Kıbrıs sorununa çözüm bulmak için yeni görüşmeler turu, Birleşmiş Milletler gözetiminde yaklaşık bir yıldır sürüyor. Türkiye, Kıbrıs Türk ve Rum liderleri arasındaki müzakerelerin en kısa zamanda başarıyla sonuçlanmasını ve çözüm planının gelecek yılbaşında referanduma sunulmasını umut ediyor. Türkiye’nin yıllar sonra çözüm için bu kadar acele etmesinin nedeni, sorunun AB sürecine darbe vurmuş olması.

Kıbrıs sorunu nedeniyle Türkiye’nin AB üyelik müzakerelerinde 35 fasıldan 8’i dondurulmuş durumda. Brüksel, Türkiye’den artık AB üyesi olan Kıbrıs’a limanlarını açmasını talep ediyor. AB Komisyonu, Ankara’nın bu yöndeki sorumluluklarını yerine getirip getirmediğini bu yılsonuna doğru bir raporla değerlendirecek.
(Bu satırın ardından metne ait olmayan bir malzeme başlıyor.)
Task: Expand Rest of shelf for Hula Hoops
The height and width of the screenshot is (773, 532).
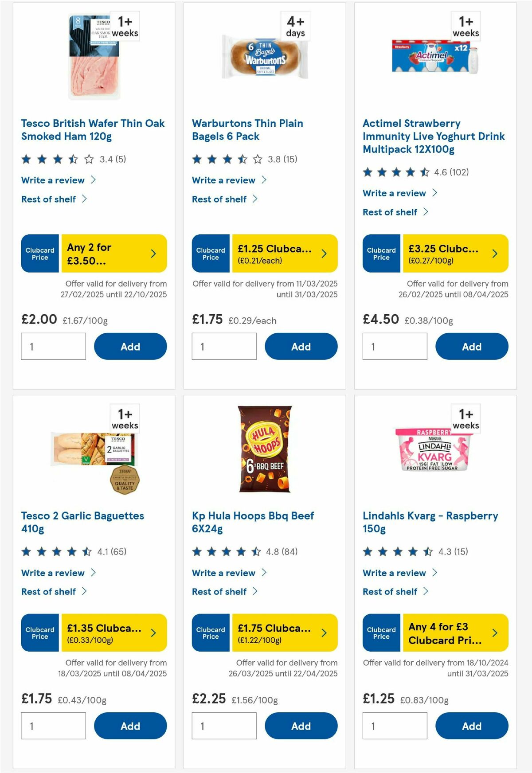Action: click(219, 591)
Süreçte müzakerelerin tümüyle askıya alınması da önerilebilecek seçenekler arasında bulunuyor.

Hükümetin işi zor

Deutschland Türkei Ministerpräsident Recep Tayyip Erdogan in Köln
Fotoğraf: picture-alliance/ dpa

AK Parti hükümeti, bir yandan Türkiye’nin AB sürecini canlandırmak isterken, diğer yandan Kıbrıs konusunda bir uzlaşı konusunda kamuoyunu ikna etmeye çalışıyor. Ancak hükümetin işi bu kez 5 sene öncesine göre çok daha zor.

International Crisis Group’un Kıbrıs uzmanı Hugh Pope, şu değerlendirmeyi yapıyor:

“Ankara’da şu an şöyle bir his var. Biz ne yaparsak yapalım, AB bizi kabul etmeyecek. Almanya Başbakanı Angela Merkel’e bakın, Fransa Cumhurbaşkanı Sarkozy’e bakın. Her fırsatta Türkiye’ye AB’de istemediklerini söylüyorlar. Bu açıklamalar Türkiye’de büyük moral bozukluğuna yol açıyor. Evet AK Parti, Kıbrıs sorununa çözüm konusunda en ilerici partiydi. Ama AB Türkiye’yi cesaretlendirmediği sürece ne kadar ileri gidebilirler? AB Türkiye’yi cesaretlendirmelidir. Şu unutulmamalı. AK Parti Kıbrıs’ta bir anlaşmayı kabul edebilir, ama herhangi bir çözüm resmiyet kazanmadan önce Türkiye Büyük Millet Meclisi’nin onayını almak zorundadır.”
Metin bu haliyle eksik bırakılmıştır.